- _WHAT NEEDS TO BE DONE_
Render the records from the line containing "Image resolution: width=1440, height=1430." up to and including the line containing "Allow selection (1272, 1233)" as a numbered list, leaving out any blank lines.

- _ROWS_
◆ ◆ ◆ ◆ ◆ ◆ ◆

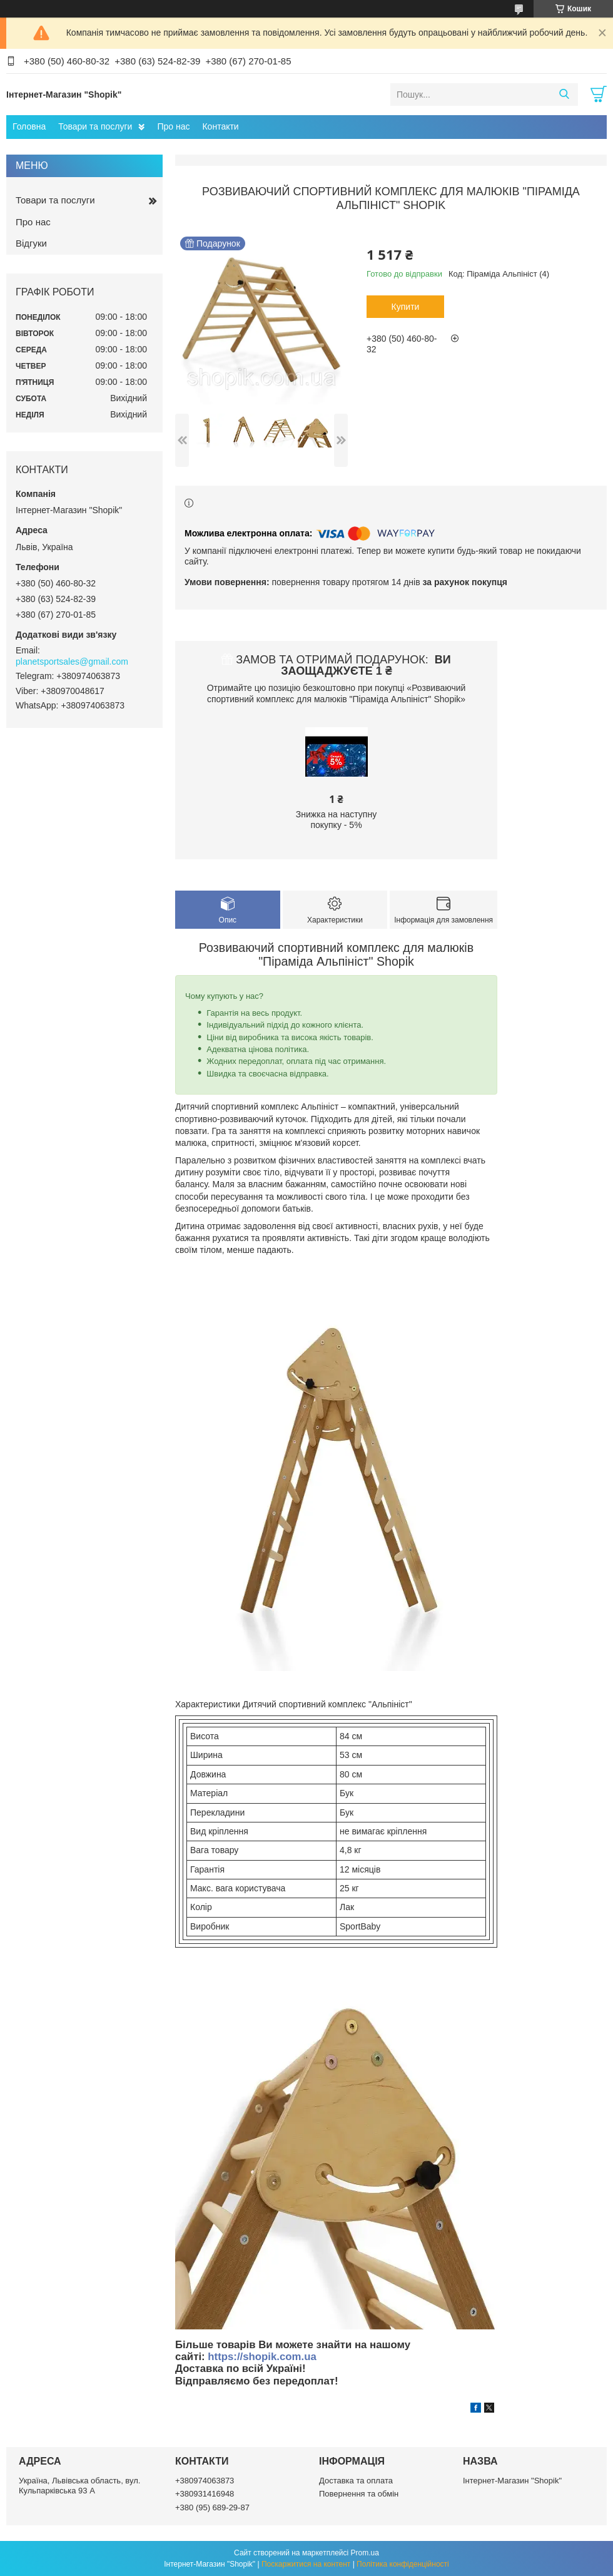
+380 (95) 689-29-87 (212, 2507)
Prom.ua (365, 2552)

◆ ◆ ◆ ◆ ◆ ◆ ◆

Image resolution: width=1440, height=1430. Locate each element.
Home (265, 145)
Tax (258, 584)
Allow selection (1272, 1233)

◆ ◆ ◆ ◆ ◆ ◆ ◆

- _CORRECT OUTPUT_
1. Image resolution: width=1440, height=1430. Locate each element.
2. Home (265, 145)
3. Tax (258, 584)
4. Allow selection (1272, 1233)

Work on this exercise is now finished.